Dirlantas juga diminta untuk melakukan kegiatan sosisalisasi intensif dan penyuluhan dilakukan bersama Dinas Perhubungan dan Balai Pengelola Transportasi Darat (BPTD), terutama di kawasan industri, pelabuhan, dan lokasi proyek.
Selain itu, Dirlantas diminta memfasilitasi memorandum of commitment antara BUMN/proyek dan Polri agar hanya menggunakan armada angkutan yang sesuai standar.

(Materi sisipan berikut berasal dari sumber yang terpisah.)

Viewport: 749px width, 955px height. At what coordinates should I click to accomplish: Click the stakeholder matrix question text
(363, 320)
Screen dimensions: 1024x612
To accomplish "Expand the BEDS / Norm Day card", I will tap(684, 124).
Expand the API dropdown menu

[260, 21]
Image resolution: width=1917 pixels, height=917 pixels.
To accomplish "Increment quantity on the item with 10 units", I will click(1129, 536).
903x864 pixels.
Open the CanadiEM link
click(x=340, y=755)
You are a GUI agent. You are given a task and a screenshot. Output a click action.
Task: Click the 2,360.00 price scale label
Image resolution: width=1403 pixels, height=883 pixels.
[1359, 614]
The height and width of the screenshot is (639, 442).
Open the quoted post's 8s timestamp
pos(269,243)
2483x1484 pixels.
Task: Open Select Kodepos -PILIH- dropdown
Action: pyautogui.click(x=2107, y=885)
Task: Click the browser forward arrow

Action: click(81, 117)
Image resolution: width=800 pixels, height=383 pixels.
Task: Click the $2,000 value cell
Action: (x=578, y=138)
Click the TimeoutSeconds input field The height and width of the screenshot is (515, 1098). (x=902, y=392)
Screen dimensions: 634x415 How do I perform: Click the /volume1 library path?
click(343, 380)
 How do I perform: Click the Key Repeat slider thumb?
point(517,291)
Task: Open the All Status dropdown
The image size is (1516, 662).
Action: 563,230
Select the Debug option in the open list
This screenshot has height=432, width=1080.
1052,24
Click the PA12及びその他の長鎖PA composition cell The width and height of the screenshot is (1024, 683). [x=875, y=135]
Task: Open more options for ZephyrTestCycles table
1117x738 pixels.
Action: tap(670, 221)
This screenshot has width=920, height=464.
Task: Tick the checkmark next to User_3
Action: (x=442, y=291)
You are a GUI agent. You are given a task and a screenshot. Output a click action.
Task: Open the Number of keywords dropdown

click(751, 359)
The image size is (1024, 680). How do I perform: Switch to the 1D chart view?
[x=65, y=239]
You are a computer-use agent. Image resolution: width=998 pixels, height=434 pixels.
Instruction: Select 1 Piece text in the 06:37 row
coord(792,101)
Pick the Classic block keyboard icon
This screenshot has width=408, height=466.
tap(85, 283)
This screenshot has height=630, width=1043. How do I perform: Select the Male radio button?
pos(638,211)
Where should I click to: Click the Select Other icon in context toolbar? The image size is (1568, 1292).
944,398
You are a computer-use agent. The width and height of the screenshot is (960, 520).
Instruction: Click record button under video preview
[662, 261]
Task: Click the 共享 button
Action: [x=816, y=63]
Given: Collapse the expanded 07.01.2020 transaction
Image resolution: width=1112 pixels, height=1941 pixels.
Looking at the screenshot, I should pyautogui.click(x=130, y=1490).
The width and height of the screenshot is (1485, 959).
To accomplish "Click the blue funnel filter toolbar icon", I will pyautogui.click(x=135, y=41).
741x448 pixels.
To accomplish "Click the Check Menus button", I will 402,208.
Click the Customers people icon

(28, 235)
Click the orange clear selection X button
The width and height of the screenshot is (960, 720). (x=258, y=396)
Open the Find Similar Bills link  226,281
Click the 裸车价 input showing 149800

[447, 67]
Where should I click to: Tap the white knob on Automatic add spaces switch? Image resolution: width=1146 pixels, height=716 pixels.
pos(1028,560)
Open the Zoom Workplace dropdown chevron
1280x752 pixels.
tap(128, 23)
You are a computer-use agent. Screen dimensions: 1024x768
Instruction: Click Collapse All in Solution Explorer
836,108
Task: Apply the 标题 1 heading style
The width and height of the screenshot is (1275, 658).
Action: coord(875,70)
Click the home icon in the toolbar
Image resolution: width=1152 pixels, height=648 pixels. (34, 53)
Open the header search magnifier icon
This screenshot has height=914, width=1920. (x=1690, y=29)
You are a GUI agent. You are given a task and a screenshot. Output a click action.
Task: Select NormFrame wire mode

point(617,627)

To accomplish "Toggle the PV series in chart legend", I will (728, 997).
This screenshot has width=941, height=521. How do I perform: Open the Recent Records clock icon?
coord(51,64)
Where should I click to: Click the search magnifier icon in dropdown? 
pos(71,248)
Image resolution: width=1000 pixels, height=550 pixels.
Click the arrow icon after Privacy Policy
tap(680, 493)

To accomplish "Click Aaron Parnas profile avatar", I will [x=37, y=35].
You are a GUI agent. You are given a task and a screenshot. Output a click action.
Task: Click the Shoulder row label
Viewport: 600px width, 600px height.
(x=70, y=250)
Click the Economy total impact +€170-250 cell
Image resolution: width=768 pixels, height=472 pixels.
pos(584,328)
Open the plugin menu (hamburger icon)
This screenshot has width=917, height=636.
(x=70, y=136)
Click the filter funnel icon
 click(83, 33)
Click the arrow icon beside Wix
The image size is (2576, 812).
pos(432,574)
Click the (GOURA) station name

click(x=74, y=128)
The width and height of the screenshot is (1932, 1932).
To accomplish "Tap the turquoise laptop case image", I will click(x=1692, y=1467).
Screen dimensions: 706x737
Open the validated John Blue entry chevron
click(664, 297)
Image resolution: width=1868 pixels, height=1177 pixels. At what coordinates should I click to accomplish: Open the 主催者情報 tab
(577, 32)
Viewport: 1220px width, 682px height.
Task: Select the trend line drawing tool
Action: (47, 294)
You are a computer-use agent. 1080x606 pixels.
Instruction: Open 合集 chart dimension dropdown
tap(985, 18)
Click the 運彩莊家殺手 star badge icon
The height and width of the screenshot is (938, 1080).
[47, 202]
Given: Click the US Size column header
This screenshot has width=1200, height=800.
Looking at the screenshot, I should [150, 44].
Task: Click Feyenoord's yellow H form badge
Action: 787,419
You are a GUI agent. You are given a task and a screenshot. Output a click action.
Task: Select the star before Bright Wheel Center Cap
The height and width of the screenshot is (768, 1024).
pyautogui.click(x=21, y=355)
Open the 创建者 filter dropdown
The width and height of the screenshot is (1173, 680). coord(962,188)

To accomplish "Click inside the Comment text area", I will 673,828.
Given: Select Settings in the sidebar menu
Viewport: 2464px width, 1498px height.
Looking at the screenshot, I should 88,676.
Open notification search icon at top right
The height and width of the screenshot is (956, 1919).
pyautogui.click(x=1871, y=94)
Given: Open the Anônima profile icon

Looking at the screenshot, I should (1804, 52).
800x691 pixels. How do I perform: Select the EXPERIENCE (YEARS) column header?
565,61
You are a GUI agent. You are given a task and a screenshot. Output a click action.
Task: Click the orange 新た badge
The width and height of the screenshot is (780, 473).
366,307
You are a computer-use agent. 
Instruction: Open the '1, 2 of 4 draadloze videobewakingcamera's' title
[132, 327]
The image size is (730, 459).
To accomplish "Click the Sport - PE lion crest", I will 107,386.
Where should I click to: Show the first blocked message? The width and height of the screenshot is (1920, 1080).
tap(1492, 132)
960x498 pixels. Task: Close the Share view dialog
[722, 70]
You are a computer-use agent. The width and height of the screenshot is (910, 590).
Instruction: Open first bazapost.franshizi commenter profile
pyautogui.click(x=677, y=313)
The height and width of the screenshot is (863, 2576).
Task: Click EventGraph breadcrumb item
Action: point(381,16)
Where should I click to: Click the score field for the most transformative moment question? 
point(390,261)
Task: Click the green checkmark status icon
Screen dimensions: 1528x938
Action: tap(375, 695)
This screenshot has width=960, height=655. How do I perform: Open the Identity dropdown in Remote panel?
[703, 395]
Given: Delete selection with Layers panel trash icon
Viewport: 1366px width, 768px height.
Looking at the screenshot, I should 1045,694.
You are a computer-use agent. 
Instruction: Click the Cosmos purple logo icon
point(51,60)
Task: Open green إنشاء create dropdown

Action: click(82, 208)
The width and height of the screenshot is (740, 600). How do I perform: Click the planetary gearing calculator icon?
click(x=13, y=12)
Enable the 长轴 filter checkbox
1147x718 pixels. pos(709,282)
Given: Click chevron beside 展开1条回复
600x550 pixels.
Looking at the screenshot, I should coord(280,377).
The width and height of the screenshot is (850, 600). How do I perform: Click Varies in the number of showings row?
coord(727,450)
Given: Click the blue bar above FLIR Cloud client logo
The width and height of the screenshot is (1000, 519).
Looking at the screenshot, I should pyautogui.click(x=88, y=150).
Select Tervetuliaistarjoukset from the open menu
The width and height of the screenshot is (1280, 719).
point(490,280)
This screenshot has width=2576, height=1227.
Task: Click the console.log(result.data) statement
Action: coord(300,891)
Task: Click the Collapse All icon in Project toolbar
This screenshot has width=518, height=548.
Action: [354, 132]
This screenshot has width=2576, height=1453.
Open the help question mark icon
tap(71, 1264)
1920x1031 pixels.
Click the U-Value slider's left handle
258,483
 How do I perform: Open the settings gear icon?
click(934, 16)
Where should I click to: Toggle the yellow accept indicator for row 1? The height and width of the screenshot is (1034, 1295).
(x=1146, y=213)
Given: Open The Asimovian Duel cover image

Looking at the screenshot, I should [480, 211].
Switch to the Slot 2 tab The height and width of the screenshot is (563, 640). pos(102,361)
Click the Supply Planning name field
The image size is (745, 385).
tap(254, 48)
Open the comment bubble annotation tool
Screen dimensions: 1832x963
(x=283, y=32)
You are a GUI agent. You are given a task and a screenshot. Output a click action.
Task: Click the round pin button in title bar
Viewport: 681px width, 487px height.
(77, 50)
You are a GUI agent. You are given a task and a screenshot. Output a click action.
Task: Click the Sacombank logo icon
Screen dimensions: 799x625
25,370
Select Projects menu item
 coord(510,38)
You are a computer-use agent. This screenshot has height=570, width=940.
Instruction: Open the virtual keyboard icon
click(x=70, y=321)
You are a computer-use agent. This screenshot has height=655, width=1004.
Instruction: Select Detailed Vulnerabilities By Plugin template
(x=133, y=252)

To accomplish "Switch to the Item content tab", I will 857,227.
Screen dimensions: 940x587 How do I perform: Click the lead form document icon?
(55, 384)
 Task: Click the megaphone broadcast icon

Lebih lanjut, Polri juga mengajak seluruh pelaku logistik, asosiasi pengusaha truk, dan kontraktor swasta untuk aktif terlibat dalam perubahan ini, termasuk mengganti armada truk dengan kendaraan sesuai spesifikasi, melatih pengemudi dalam hal keselamatan berkendara, serta menerapkan sistem digital seperti logbook dan GPS tracking untuk pemantauan beban muatan secara real-time.
“Kami tidak melarang kegiatan ekonomi, tetapi kami menolak praktik yang mengorbankan keselamatan. Dengan dukungan penuh BUMN dan proyek pembangunan, visi menuju zero ODOL bukan lagi slogan, melainkan keniscayaan,” ujar Agus.